Finding a shelter proved to be difficult: in a city of 20 million people, Lost Angeles only has 4 animal shelters within its city limits and none are close to my house or my event's location.
So I brought lil Ratatoille home with me to thaw out by my bathroom heater. I let him get warm but upon further examination of him did I notice that he could hardly move his front leg(s?) and grimaced in pain when he did so. I think the poor thing has at least one broken leg.
Despite it being 1:30 in the morning, I packed the little thing in my cloth grocery bag wrapped up in those bar towels. I raced him to the west side of L.A. to be admitted to the animal shelter for examination. I was terribly saddened to learned that no medical staff was on duty until 8 a.m. so I had to leave him there for the night. I asked if I could leave the towels for him explaining that I was also worried that he may have hypothermia, and then that was it. I guess his life is in God's hands at this point. I'm almost sad that I didn't keep him over night at my house so that he wouldn't have been alone in a cage with dogs howling all night in his ears. Either way, my part in his life may have come to an end.
On the way home, I was lightly playing my iPod through my car speakers and the 90s song by Savage Garden "I want to live like animals" started playing. I found it ironic and befitting that that song came on at that exact moment. I realized life really does happen for a reason. Every step we take and every action has an effect on everything and everyone.
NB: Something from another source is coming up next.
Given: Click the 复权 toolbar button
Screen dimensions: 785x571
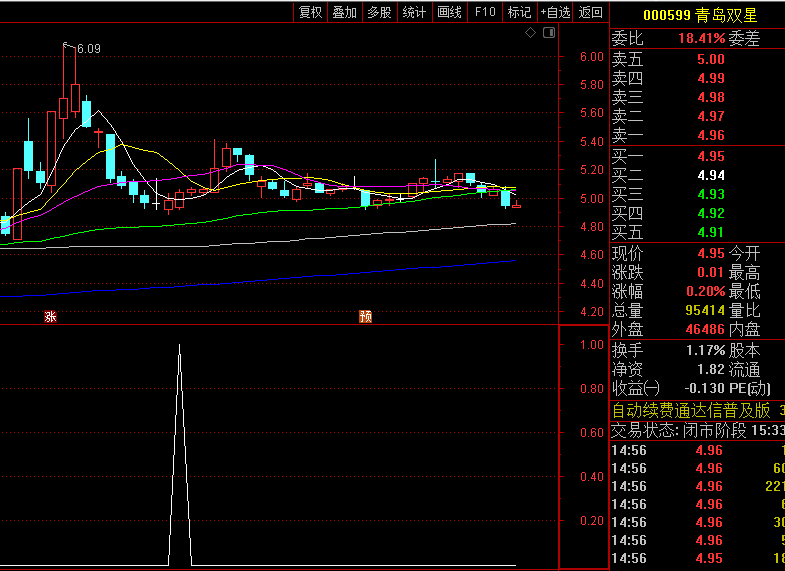Looking at the screenshot, I should [x=311, y=12].
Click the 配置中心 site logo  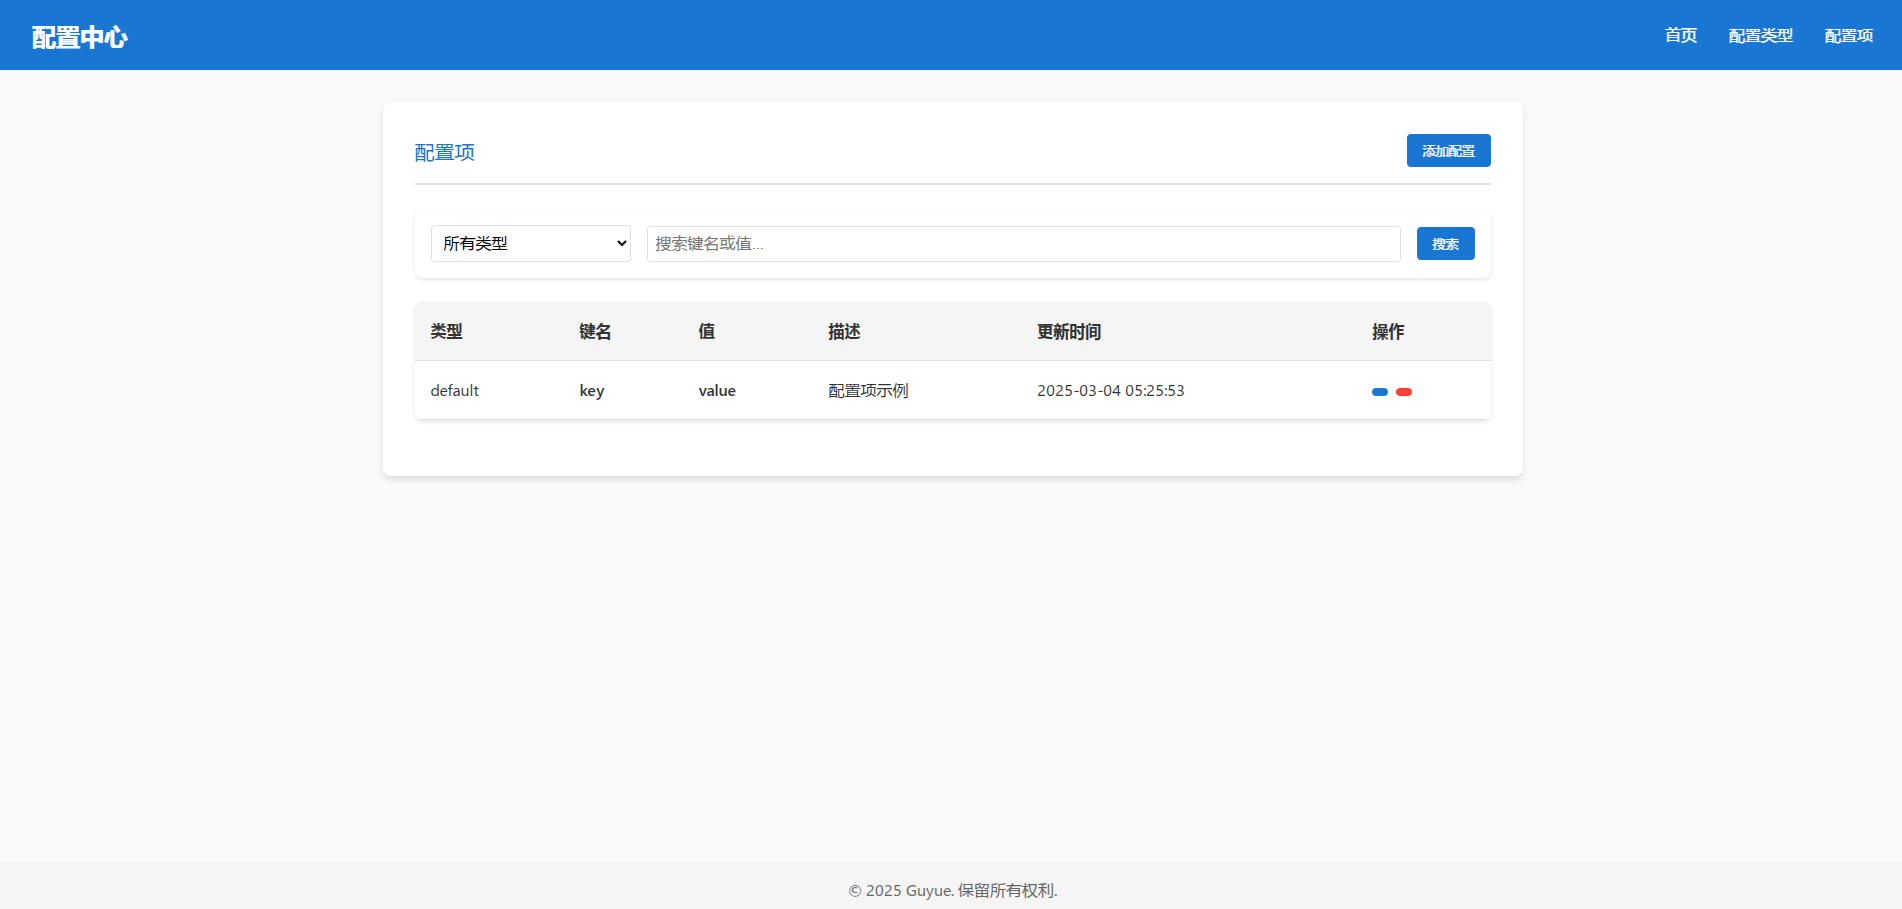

My co-workers laughed at me and thought I was stupid taking in what they assumed to be a rat. I justified my actions by admitting that I had once rescued an injured pigeon and wrote a short story about the experience and that it had made me a better person.
"That's probably why you are still single Koelen," one of them said. "It can be traced back to that pigeon."
This comment got me thinking: maybe I am alone because I am too kind hearted. Maybe my empathy hurts me in the long wrong and makes me vulnerable to those that only wish to hurt me. Maybe my love for animals is a void that I'm filling in my life as a result of not having anyone to love.
I was always raised to support the underdog: to help those who cannot help themselves and to be there for those in need. When I saw this little mammal suffering, I imagined what it would be like if I were he: freezing to death, traumatized, and feeling completely alone in the world.
This little chinchilla or rat or possom baby let me scoop him up and entrusted me with his life: probably because he realized he was so close to death that nothing could be worse than what he was already going through.
Maybe I don't mind having such a fierce connection with animals. They are certainly no match for the company of people, but animals respect a system that humans no longer find relevant. They respect life and the connections between them. They don't know greed or hate. They know only the bond that ties them together with the rest of nature.